Addicts need treatment, not judgment. Addiction changes the brain in ways that lead to compulsive drug use. These changes make it very difficult for addicts to stop using even when they want to. Like people with other chronic illnesses, addicts need professional help to manage their disease and achieve long-term sobriety.

Additionally, many addicts are otherwise good people who struggle with substance abuse due to factors beyond their control, such as trauma or mental illness. Condemning someone for their addiction does nothing to help them get better. In fact, it often makes things worse.

Myth #2: Rehab is Unnecessary

When you are suffering from addiction, professional help is essential. Addiction is a complex disease that requires the expertise of doctors, counselors, and therapists. If you try to quit on your own, the chances of relapse are high. However, when you enter a drug and alcohol rehab center or an accredited program, you will have access to around-the-clock care from professionals who can help you every step.

If you have been using drugs or alcohol for a long time, chances are your body has become dependent on them. So, when you try to quit, your body will experience withdrawal symptoms.

These withdrawal symptoms can be physically and mentally debilitating, making it impossible to stick to your recovery plan. That is why medically supervised detoxification is an important part of rehabilitation. During detox, you will be closely monitored by medical professionals who can ensure your safety and comfort throughout the withdrawal process.

Addiction rarely affects just one area of your life. In most cases, it will wreak havoc on your personal relationships, career, and mental and physical health. That is why therapy and support groups are necessary.

In therapy sessions, you will work with a counselor or therapist who can help you identify and address the underlying causes of your addiction. In support groups, you will share your experiences with others who are going through similar struggles. These groups provide invaluable support and motivation during recovery.

Pills, a syringe, and an alcohol bottle

Myth #3: Relapsing is Part of Recovery

When people think about recovering from addiction, they often envision a linear process.

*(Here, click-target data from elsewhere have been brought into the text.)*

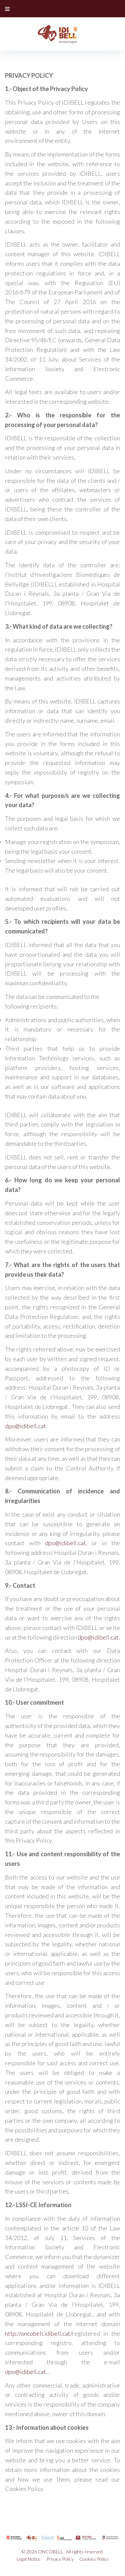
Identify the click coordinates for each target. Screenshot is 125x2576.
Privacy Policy (60, 2559)
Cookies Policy (94, 2559)
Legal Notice (29, 2559)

You hit rock bottom, you seek help, you go through detox and treatment, and then you’re cured.

Unfortunately, it’s not quite that simple. Addiction has no cure because it’s a lifelong journey. However, recovery is possible. And while relapse may be part of the journey for some people, it is not part of recovery.

Relapse occurs when someone who is in recovery falls back into old patterns of behavior. This can happen after a short period of sobriety, or it can happen after years of being in recovery. No matter how long someone has been sober, relapse is always a possibility.

However, just because relapse is a possibility, that doesn’t mean it’s part of the recovery process. In fact, relapse can actually hinder recovery. When someone relapses, they often feel like they have failed. This can lead to feelings of shame and isolation, which can make it even harder to get back on track and stay in recovery.

Additionally, relapse can be dangerous. If someone relapses and begins using drugs or alcohol again after a period of sobriety, their tolerance for those substances will be lower than it was before they sought treatment. This means that they are at a greater risk of overdose if they use the same amount of drugs or alcohol as they did before treatment.

These are just a few of the myths about substance abuse that need to be put to rest once and for all time. Addiction is a serious disease, but it is treatable. If you or someone you love suffers from addiction, know that help is available and recovery is possible with hard work and dedication.